▶ **Dataset entries**
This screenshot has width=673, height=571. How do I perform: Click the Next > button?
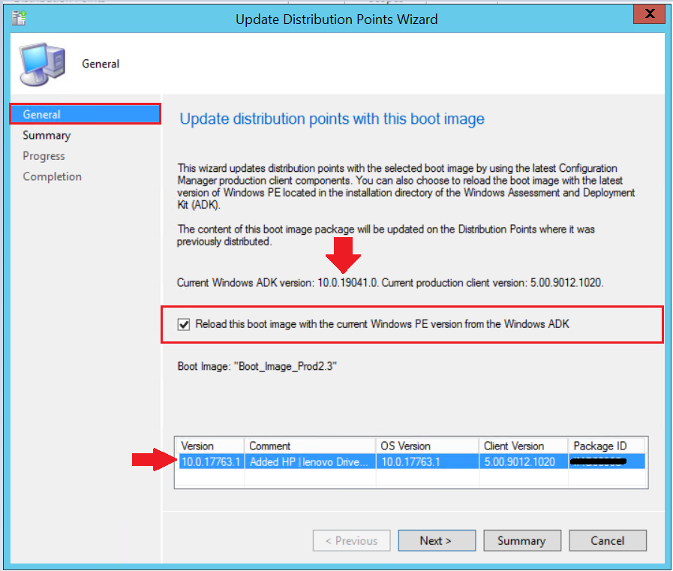(436, 540)
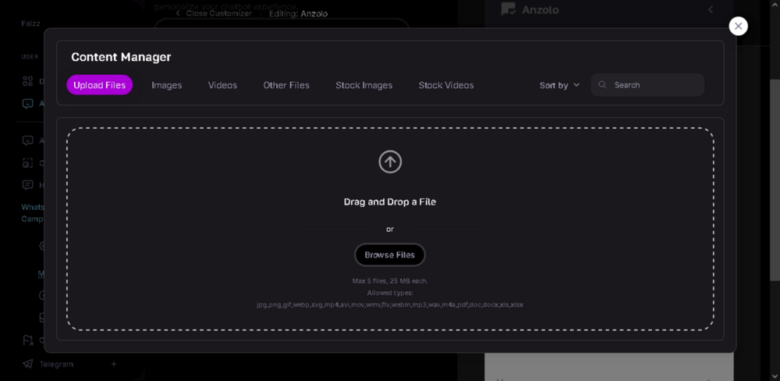Go to the Other Files tab

[286, 85]
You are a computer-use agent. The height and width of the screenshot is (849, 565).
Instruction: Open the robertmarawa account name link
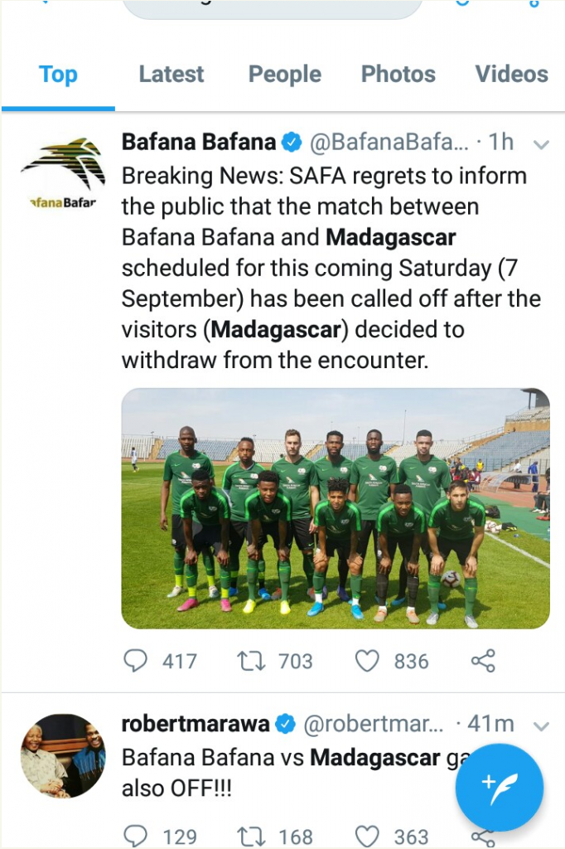pyautogui.click(x=196, y=724)
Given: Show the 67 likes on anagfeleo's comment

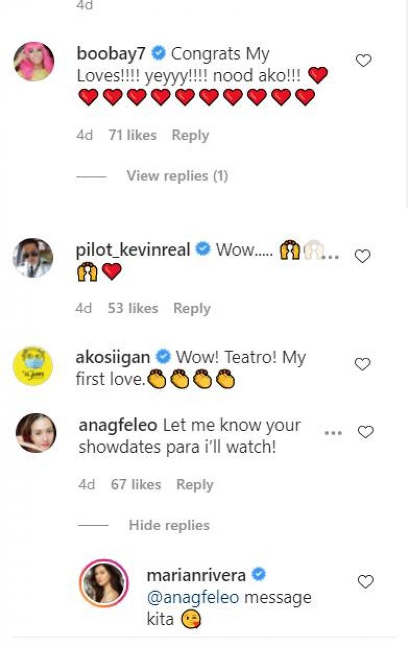Looking at the screenshot, I should 136,485.
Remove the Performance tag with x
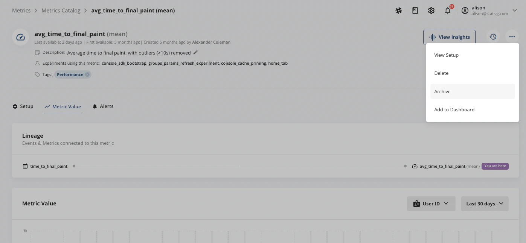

▶ **Given task**
Can you change "Instruction" to "Command" everywhere in the rows above and give them back otherwise unchanged, without the pictures?

▶ **Solved problem**
This screenshot has width=673, height=571. How do I perform: Click the Next > button?
(436, 540)
Go to the Other Files tab

[286, 85]
You are a computer-use agent. The height and width of the screenshot is (849, 565).
Command: Open the robertmarawa account name link
pyautogui.click(x=196, y=724)
Given: Show the 67 likes on anagfeleo's comment

Looking at the screenshot, I should 136,485.
Remove the Performance tag with x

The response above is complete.